25 novembre 2007, la foule se presse à l'entrée du Bataclan pour l'évènement soul de l'automne, la venue de la diva Jill Scott à Paris pour la 2ème fois en 7 ans de carrière et 3 albums studio.
Exempt de la faune interlope qui peuple généralement les concerts de rap, le public est ici très féminin. Normal, Jill Scott raconte des histoires de nanas avec sincerité et parfois crudité, ayant elle-même connu de récents déboires sentimentaux. La gent masculine est habillée pour l'hiver en douceur mais Jill avoue que s'en passer est toutefois difficilement concevable. L'assistance acquise à sa cause et sans doute grandement composée d'expatriés se délecte de ces anecdotes distillées entre 2 morceaux et les autres reçoivent en pleine face cette Nu Soul forte d'une sonorisation ultra puissante, d'un "band" irréprochable avec sa section de cuivre et d'une acoustique de salle d'une qualité exceptionnelle. A travers des compositions complexes aux accords contrariés, Jill Scott a l'intelligence de se maintenir dans cet univers Jazz/Soul sans tomber dans le piège de la facilité mielleuse qui caractérise les mélodies R'nB américaines.
Les grands médias sont, une fois de plus, passés à côté de l'évènement, occultant ainsi le talent et la maîtrise vocale incroyable de celle qui peut aisément rivaliser avec Alicia Keys ou Erykah Badu et montrer l'exemple à notre médiocre scène française. La France a Miss Dominique, l'Amérique a Jill Scott, voilà le grand fossé qui nous sépare, la faute sans doute à l'incapacité de nos minorités à tirer la substantifique moelle de leurs origines profondes, se contentant généralement de revendiquer et contester dans des succédanés de R'nB (Diam's, Amel Bent) ou de brailler des histoires futiles réservées à un public d'ados en mal d'identification (Vitaa).
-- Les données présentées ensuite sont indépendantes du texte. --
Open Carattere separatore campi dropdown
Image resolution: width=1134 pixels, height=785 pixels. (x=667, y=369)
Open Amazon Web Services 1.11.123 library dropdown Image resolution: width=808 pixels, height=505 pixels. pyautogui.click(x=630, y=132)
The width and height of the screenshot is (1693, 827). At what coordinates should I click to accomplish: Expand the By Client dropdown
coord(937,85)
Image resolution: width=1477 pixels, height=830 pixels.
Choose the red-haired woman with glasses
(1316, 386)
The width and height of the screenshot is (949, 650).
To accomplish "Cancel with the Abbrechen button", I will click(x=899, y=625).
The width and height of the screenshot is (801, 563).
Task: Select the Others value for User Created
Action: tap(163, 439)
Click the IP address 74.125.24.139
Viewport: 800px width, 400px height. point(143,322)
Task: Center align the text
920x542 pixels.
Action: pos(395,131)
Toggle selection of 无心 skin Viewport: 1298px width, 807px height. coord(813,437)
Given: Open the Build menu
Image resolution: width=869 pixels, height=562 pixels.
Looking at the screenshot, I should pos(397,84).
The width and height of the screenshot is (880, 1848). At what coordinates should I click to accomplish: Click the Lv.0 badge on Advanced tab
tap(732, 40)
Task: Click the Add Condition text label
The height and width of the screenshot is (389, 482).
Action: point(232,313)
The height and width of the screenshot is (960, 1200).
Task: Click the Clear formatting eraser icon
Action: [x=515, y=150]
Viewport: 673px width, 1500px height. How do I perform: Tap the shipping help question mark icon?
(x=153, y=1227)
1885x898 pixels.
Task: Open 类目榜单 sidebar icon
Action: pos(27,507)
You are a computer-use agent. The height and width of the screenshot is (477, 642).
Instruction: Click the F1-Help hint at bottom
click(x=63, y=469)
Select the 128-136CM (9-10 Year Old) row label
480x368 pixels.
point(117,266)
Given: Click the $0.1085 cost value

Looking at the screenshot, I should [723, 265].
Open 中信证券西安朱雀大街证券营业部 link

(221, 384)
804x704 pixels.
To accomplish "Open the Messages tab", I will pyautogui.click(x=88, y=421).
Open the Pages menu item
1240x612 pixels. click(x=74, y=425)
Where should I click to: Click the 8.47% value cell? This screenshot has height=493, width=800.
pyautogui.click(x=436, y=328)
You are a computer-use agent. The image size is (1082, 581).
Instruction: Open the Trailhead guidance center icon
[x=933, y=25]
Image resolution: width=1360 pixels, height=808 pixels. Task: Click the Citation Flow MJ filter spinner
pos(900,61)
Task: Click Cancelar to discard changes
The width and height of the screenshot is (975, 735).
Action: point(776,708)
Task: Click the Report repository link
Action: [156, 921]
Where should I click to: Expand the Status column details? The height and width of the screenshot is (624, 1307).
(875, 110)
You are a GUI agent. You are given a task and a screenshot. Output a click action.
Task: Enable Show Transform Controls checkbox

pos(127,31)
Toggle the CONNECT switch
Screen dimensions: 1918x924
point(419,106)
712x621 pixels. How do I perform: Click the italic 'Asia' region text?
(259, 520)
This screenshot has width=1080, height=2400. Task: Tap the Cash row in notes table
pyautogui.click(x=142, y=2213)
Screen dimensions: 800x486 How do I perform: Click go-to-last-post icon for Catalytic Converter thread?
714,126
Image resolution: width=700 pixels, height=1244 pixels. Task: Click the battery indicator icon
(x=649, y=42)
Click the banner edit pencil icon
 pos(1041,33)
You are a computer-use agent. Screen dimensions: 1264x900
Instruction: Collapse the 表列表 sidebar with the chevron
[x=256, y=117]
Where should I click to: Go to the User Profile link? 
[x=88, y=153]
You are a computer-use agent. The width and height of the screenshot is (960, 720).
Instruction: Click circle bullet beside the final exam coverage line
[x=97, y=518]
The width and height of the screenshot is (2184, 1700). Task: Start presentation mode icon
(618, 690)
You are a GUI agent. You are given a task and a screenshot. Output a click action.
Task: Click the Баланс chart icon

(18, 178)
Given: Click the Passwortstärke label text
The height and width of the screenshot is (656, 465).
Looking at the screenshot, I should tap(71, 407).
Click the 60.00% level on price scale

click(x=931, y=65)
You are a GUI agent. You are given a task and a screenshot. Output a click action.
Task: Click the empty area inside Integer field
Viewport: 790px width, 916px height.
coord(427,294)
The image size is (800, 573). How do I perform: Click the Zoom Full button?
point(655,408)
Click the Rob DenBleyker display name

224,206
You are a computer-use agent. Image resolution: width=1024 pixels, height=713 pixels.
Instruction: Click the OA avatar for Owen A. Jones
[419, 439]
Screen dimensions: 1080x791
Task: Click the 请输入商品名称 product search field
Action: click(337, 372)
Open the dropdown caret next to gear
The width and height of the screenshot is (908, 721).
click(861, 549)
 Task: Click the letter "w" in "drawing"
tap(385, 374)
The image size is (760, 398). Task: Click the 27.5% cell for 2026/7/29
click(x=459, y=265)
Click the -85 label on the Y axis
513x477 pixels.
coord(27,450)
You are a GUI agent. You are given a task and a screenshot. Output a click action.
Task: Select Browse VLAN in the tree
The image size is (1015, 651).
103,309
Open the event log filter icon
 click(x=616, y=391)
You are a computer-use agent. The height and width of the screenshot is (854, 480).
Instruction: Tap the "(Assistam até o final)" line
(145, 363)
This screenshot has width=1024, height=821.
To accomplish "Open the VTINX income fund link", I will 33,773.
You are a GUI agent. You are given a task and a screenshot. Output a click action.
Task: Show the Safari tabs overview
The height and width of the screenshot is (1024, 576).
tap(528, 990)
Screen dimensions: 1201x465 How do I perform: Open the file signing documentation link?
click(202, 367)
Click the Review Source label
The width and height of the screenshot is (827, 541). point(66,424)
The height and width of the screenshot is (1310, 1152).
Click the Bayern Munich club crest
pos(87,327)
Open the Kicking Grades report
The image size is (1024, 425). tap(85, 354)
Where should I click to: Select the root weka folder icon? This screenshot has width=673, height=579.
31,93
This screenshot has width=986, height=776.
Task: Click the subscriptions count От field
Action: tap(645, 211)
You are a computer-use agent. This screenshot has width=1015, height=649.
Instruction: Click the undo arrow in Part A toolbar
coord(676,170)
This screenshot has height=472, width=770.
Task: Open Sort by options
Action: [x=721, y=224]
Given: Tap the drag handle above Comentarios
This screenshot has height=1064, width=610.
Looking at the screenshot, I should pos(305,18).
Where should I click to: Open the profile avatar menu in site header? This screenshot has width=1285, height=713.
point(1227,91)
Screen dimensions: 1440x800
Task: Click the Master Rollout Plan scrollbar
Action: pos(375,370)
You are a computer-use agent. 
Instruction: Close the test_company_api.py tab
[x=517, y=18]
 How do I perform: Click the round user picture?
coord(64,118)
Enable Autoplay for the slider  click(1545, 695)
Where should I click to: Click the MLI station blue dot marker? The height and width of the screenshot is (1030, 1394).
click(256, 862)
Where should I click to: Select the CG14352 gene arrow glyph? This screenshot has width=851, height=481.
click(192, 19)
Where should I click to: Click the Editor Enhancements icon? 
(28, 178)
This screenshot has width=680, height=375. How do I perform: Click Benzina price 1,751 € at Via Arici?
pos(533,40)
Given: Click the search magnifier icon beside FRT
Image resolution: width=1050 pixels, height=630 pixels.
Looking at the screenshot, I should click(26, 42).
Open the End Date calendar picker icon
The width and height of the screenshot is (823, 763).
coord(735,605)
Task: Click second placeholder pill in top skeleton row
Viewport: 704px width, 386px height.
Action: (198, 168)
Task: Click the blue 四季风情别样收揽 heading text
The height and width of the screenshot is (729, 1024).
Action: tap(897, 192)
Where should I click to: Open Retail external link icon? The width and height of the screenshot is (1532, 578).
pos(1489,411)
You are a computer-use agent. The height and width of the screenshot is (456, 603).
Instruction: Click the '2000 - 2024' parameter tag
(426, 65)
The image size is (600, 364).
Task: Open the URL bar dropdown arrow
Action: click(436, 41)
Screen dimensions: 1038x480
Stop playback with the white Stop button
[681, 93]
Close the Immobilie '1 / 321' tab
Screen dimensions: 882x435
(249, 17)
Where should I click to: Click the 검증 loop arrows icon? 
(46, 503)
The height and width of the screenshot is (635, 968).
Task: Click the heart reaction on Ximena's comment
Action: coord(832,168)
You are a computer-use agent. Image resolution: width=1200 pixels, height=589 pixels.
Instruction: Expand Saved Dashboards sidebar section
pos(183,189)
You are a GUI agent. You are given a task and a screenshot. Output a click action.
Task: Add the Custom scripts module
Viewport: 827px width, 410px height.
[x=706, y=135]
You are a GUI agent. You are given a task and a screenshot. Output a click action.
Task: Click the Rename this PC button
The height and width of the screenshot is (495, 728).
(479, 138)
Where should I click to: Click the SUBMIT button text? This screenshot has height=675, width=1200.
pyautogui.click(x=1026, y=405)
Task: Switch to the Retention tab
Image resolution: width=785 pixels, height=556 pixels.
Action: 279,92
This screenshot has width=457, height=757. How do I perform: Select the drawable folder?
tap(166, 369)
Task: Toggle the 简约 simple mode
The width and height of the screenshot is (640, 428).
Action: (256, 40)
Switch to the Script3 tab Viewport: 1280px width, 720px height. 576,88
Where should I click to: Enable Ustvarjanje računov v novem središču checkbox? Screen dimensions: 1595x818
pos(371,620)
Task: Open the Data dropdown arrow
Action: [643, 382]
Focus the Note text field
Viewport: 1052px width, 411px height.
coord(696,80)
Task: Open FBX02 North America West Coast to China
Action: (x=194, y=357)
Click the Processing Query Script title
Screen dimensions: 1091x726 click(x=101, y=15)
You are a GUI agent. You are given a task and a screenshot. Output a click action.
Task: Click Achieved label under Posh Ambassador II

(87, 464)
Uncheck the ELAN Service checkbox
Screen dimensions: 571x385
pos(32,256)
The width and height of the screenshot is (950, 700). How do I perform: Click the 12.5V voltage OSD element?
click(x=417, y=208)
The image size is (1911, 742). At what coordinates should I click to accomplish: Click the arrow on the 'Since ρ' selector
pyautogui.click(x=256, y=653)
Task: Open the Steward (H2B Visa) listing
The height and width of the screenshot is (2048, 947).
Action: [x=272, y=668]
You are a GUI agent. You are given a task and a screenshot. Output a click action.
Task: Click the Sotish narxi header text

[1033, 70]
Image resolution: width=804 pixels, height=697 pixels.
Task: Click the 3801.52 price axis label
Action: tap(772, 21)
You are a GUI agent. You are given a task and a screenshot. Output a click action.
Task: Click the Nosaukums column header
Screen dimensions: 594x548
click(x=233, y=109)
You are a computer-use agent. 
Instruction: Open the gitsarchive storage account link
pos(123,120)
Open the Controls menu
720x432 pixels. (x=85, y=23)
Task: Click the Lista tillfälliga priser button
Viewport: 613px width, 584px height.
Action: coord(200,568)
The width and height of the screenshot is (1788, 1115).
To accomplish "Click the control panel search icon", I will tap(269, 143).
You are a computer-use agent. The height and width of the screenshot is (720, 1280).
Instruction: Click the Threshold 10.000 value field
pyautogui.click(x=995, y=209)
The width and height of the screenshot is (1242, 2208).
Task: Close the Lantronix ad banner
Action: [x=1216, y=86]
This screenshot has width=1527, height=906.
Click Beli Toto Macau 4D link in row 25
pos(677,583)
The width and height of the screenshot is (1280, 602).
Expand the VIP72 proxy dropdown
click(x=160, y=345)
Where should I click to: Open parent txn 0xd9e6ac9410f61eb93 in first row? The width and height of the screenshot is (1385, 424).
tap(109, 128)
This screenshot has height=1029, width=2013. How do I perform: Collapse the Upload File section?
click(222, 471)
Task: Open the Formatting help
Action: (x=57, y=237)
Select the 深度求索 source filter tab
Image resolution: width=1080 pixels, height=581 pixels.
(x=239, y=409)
Les temps ne sont pas près de changer alors je me contente de faire partie de ce public de mélomanes, de connaisseurs, qualifié d'élitiste malgré lui et qui finalement se complait un peu dans la catégorie de ceux qu'on appelle les novateurs à défaut d'être des prescripteurs.
Mais...quel bonheur aussi d'avoir son petit jardin à soi.